Extracted records >>
────────

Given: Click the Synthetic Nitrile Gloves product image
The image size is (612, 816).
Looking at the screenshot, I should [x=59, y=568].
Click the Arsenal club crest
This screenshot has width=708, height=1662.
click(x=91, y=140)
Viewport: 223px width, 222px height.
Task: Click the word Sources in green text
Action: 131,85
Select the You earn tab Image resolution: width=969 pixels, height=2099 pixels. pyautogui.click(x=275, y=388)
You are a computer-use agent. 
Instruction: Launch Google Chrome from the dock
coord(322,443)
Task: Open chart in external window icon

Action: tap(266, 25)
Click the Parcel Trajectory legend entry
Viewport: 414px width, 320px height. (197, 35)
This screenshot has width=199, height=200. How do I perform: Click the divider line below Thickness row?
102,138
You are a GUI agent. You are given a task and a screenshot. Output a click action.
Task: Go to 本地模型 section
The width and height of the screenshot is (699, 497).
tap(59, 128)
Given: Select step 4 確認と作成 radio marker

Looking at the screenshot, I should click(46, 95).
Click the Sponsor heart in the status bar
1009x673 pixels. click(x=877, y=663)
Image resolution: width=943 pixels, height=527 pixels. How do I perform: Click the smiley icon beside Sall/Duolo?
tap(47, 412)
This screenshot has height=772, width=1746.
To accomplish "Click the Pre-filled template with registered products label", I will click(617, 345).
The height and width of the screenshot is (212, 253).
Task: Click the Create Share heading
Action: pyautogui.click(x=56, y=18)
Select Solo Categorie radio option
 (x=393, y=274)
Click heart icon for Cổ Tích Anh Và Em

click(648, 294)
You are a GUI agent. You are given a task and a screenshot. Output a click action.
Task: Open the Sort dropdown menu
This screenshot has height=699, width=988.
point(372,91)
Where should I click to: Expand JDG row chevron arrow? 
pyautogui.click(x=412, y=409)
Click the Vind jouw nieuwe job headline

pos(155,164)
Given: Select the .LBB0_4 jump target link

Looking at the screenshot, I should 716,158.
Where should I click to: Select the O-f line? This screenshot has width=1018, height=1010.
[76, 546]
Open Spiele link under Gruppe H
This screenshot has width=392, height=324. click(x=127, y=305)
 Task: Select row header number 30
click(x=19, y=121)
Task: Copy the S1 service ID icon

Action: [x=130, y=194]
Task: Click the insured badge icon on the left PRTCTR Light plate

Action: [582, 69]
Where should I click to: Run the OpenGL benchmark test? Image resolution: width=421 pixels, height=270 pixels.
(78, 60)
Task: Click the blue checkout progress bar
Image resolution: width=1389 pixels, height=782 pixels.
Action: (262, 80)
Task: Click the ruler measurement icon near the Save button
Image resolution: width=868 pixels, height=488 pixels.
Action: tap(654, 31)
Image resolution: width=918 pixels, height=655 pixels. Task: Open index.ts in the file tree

────────

Goal of the exercise >> Write out again, exactly, the lines from the one holding "Given: Select step 4 確認と作成 radio marker" through the end of the listing, with both ends included.

Exercise result >>
Given: Select step 4 確認と作成 radio marker

Looking at the screenshot, I should click(46, 95).
Click the Sponsor heart in the status bar
1009x673 pixels. click(x=877, y=663)
Image resolution: width=943 pixels, height=527 pixels. How do I perform: Click the smiley icon beside Sall/Duolo?
tap(47, 412)
This screenshot has height=772, width=1746.
To accomplish "Click the Pre-filled template with registered products label", I will click(617, 345).
The height and width of the screenshot is (212, 253).
Task: Click the Create Share heading
Action: pyautogui.click(x=56, y=18)
Select Solo Categorie radio option
 (x=393, y=274)
Click heart icon for Cổ Tích Anh Và Em

click(648, 294)
You are a GUI agent. You are given a task and a screenshot. Output a click action.
Task: Open the Sort dropdown menu
This screenshot has height=699, width=988.
point(372,91)
Where should I click to: Expand JDG row chevron arrow? 
pyautogui.click(x=412, y=409)
Click the Vind jouw nieuwe job headline

pos(155,164)
Given: Select the .LBB0_4 jump target link

Looking at the screenshot, I should 716,158.
Where should I click to: Select the O-f line? This screenshot has width=1018, height=1010.
[76, 546]
Open Spiele link under Gruppe H
This screenshot has width=392, height=324. click(x=127, y=305)
 Task: Select row header number 30
click(x=19, y=121)
Task: Copy the S1 service ID icon

Action: [x=130, y=194]
Task: Click the insured badge icon on the left PRTCTR Light plate

Action: [582, 69]
Where should I click to: Run the OpenGL benchmark test? Image resolution: width=421 pixels, height=270 pixels.
(78, 60)
Task: Click the blue checkout progress bar
Image resolution: width=1389 pixels, height=782 pixels.
Action: (262, 80)
Task: Click the ruler measurement icon near the Save button
Image resolution: width=868 pixels, height=488 pixels.
Action: tap(654, 31)
Image resolution: width=918 pixels, height=655 pixels. Task: Open index.ts in the file tree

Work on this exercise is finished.